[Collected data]
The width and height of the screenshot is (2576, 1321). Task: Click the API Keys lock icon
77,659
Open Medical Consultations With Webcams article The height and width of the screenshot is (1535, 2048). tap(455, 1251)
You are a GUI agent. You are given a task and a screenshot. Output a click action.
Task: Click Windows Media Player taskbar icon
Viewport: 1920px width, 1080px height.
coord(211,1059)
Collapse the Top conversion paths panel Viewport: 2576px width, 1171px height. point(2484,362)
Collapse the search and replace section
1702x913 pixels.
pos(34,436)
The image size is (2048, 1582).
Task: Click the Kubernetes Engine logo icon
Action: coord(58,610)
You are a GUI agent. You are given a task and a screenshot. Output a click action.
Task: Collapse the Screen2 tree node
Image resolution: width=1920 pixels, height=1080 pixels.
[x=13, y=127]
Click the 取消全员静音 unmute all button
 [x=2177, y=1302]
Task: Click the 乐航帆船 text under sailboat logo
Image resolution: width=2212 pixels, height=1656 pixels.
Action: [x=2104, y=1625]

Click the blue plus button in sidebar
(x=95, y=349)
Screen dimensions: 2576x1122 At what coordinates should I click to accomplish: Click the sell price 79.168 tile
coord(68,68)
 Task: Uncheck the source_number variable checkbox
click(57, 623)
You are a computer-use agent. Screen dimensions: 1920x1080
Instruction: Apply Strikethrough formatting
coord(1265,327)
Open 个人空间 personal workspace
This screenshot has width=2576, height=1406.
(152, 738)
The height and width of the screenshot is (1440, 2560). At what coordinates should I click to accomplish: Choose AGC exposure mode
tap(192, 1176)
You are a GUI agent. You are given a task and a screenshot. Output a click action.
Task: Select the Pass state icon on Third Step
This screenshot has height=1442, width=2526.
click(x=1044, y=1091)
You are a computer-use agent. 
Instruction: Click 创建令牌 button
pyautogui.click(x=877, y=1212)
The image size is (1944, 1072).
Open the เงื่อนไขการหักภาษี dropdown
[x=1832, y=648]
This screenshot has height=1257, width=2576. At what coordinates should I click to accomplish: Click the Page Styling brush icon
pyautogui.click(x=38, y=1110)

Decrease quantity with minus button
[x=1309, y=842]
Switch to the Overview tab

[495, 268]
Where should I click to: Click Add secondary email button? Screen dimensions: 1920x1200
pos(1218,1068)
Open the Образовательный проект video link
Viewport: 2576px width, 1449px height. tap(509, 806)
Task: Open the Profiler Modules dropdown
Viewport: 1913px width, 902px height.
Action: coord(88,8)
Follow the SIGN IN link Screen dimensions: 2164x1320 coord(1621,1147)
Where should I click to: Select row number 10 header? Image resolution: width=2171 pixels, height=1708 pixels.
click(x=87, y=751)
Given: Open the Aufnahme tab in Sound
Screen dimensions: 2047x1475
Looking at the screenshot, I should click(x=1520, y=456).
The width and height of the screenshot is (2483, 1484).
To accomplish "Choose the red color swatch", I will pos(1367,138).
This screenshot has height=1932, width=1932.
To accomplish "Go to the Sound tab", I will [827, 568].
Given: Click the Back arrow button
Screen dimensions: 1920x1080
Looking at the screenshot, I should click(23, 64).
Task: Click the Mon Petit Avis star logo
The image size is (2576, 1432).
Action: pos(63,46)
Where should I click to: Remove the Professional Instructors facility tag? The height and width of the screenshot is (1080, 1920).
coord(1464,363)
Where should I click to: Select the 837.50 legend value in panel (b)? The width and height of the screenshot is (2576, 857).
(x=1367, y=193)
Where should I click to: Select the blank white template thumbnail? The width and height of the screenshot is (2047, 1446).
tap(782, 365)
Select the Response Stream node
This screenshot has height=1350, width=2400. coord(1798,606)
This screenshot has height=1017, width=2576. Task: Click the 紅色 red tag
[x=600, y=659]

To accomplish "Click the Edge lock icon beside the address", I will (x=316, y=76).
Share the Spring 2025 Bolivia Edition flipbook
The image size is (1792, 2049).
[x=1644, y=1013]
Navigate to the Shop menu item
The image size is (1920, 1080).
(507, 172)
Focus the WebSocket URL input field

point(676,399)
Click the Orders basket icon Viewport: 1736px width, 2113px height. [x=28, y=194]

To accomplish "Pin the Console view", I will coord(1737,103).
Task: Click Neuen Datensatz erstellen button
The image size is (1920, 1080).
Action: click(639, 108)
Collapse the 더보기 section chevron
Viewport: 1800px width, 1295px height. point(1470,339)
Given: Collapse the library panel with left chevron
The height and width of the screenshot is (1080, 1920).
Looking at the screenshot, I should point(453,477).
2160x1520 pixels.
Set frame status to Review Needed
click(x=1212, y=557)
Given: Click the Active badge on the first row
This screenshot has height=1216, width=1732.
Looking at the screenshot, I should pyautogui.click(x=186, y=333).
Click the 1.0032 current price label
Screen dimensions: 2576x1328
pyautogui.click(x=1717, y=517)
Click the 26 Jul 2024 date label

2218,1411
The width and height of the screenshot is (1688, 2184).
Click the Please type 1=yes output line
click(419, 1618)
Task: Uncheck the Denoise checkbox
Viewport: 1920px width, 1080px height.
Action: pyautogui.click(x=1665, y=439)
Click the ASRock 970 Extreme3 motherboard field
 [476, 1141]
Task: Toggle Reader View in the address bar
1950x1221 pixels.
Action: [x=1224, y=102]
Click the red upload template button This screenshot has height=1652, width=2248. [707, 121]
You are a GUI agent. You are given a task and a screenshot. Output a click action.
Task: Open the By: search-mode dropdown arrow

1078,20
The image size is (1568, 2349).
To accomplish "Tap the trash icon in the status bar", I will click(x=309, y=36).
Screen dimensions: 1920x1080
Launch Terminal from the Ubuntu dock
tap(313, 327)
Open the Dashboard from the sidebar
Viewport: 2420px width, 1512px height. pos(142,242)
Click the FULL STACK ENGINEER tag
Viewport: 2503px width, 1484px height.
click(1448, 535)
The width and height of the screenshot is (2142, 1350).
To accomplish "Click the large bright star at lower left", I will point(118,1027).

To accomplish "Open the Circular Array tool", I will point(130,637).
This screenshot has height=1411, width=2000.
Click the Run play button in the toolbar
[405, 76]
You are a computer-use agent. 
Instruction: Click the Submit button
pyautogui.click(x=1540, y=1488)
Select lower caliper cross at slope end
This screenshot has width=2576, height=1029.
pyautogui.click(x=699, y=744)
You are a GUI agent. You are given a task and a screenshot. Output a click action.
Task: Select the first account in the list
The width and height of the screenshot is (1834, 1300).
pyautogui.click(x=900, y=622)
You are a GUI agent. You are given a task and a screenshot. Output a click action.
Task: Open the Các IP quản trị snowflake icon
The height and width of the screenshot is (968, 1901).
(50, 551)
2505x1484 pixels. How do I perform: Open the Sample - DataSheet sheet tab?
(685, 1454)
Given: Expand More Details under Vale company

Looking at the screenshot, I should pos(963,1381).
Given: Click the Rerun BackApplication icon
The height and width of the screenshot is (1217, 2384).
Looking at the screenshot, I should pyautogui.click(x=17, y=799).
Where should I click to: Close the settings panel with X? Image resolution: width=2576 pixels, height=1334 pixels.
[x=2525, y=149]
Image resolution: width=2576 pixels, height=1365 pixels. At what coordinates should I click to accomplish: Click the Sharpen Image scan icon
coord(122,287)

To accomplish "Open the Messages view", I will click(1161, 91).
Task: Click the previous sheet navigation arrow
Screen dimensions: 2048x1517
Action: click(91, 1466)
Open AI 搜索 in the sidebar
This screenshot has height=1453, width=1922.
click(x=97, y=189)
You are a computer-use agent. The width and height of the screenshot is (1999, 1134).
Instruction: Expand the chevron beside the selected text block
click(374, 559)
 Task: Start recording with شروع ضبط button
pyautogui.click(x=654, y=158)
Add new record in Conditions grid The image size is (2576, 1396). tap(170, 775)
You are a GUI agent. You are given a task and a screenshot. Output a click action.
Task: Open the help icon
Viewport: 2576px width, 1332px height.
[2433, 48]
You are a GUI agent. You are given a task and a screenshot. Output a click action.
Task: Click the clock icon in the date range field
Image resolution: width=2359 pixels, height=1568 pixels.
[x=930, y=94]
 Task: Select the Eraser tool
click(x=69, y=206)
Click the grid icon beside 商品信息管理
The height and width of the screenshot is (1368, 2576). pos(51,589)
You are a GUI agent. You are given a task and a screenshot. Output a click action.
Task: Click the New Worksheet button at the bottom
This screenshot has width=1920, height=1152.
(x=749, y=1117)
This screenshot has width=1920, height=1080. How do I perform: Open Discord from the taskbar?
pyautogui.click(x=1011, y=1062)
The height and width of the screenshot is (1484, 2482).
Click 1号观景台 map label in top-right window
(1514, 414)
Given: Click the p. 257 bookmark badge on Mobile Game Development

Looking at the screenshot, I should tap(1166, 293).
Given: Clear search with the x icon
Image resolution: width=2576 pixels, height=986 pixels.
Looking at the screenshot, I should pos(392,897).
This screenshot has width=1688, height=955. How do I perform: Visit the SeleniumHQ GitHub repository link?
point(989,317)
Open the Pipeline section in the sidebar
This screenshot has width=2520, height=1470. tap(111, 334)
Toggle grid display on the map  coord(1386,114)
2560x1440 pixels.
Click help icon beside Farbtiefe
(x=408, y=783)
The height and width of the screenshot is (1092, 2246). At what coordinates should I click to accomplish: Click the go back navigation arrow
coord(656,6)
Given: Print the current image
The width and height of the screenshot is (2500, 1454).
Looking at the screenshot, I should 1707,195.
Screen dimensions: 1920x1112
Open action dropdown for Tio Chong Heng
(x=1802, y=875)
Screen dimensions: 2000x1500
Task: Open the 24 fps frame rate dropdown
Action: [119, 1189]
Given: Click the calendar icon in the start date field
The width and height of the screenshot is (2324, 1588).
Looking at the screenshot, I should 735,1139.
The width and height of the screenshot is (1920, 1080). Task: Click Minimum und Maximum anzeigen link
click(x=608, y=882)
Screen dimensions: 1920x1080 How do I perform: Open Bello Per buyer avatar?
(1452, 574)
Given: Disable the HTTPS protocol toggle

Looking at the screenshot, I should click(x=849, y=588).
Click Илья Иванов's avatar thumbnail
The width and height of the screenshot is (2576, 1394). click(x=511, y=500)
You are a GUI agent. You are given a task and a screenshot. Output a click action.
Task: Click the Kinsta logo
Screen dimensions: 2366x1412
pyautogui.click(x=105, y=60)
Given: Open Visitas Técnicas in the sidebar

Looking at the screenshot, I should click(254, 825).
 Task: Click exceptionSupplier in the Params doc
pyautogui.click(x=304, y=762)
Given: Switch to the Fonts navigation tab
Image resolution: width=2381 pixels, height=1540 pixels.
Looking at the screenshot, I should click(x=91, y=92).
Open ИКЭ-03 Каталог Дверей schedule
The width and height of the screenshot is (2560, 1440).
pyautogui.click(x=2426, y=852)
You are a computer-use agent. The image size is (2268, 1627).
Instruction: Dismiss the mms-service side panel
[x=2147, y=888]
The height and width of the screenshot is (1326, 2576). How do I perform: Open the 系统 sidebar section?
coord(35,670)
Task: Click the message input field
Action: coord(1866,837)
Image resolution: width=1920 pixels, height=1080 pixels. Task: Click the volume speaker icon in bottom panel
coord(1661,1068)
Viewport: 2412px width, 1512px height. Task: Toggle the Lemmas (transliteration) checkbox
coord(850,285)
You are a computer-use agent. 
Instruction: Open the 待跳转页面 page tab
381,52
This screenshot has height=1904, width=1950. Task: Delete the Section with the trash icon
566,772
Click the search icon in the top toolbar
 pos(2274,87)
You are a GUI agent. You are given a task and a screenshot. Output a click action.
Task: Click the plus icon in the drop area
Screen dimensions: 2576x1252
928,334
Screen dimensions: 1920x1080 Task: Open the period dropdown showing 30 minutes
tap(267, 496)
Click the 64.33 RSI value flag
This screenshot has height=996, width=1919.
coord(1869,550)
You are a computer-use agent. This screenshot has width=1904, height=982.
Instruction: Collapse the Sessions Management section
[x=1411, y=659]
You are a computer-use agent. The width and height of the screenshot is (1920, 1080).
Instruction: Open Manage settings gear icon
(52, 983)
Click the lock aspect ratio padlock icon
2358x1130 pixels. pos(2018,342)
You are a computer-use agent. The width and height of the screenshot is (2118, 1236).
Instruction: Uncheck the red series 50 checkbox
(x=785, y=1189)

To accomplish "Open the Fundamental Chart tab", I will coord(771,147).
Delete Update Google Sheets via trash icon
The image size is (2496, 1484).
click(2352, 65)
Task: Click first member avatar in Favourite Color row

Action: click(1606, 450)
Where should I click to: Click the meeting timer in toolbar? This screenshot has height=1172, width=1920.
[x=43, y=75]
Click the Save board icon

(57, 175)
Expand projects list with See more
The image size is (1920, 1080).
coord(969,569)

WHAT TO PRODUCE: Above this instruction are the records; retype exactly the lines from the one containing "Open action dropdown for Tio Chong Heng" up to and including the one containing "Task: Click the plus icon in the drop area".

RESULT:
Open action dropdown for Tio Chong Heng
(x=1802, y=875)
Screen dimensions: 2000x1500
Task: Open the 24 fps frame rate dropdown
Action: [119, 1189]
Given: Click the calendar icon in the start date field
The width and height of the screenshot is (2324, 1588).
Looking at the screenshot, I should 735,1139.
The width and height of the screenshot is (1920, 1080). Task: Click Minimum und Maximum anzeigen link
click(x=608, y=882)
Screen dimensions: 1920x1080 How do I perform: Open Bello Per buyer avatar?
(1452, 574)
Given: Disable the HTTPS protocol toggle

Looking at the screenshot, I should click(x=849, y=588).
Click Илья Иванов's avatar thumbnail
The width and height of the screenshot is (2576, 1394). click(x=511, y=500)
You are a GUI agent. You are given a task and a screenshot. Output a click action.
Task: Click the Kinsta logo
Screen dimensions: 2366x1412
pyautogui.click(x=105, y=60)
Given: Open Visitas Técnicas in the sidebar

Looking at the screenshot, I should click(254, 825).
 Task: Click exceptionSupplier in the Params doc
pyautogui.click(x=304, y=762)
Given: Switch to the Fonts navigation tab
Image resolution: width=2381 pixels, height=1540 pixels.
Looking at the screenshot, I should click(x=91, y=92).
Open ИКЭ-03 Каталог Дверей schedule
The width and height of the screenshot is (2560, 1440).
pyautogui.click(x=2426, y=852)
You are a computer-use agent. The image size is (2268, 1627).
Instruction: Dismiss the mms-service side panel
[x=2147, y=888]
The height and width of the screenshot is (1326, 2576). How do I perform: Open the 系统 sidebar section?
coord(35,670)
Task: Click the message input field
Action: coord(1866,837)
Image resolution: width=1920 pixels, height=1080 pixels. Task: Click the volume speaker icon in bottom panel
coord(1661,1068)
Viewport: 2412px width, 1512px height. Task: Toggle the Lemmas (transliteration) checkbox
coord(850,285)
You are a computer-use agent. 
Instruction: Open the 待跳转页面 page tab
381,52
This screenshot has height=1904, width=1950. Task: Delete the Section with the trash icon
566,772
Click the search icon in the top toolbar
 pos(2274,87)
You are a GUI agent. You are given a task and a screenshot. Output a click action.
Task: Click the plus icon in the drop area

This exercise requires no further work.